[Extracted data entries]
# # # # #

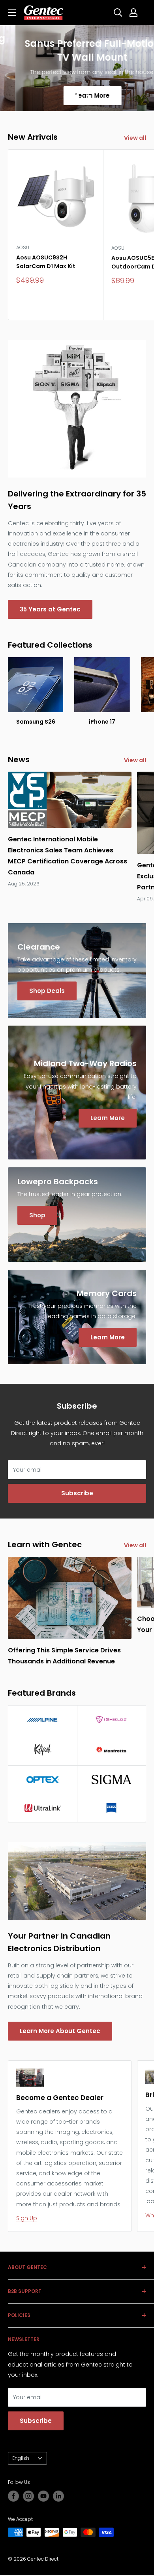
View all (135, 138)
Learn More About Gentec (60, 2031)
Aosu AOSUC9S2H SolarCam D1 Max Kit (45, 262)
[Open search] (118, 12)
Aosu (22, 247)
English (20, 2458)
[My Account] (133, 12)
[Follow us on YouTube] (43, 2496)
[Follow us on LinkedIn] (58, 2496)
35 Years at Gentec (50, 609)
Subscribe (77, 1493)
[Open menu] (12, 12)
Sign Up (26, 2218)
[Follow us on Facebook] (13, 2496)
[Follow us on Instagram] (28, 2496)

# # # # #

Exercise details:
Exclude the images and reproduce the remaining data exactly.

Exercise result:
View all (135, 138)
Learn More About Gentec (60, 2031)
Aosu AOSUC9S2H SolarCam D1 Max Kit (45, 262)
[Open search] (118, 12)
Aosu (22, 247)
English (20, 2458)
[My Account] (133, 12)
[Follow us on YouTube] (43, 2496)
[Follow us on LinkedIn] (58, 2496)
35 Years at Gentec (50, 609)
Subscribe (77, 1493)
[Open menu] (12, 12)
Sign Up (26, 2218)
[Follow us on Facebook] (13, 2496)
[Follow us on Instagram] (28, 2496)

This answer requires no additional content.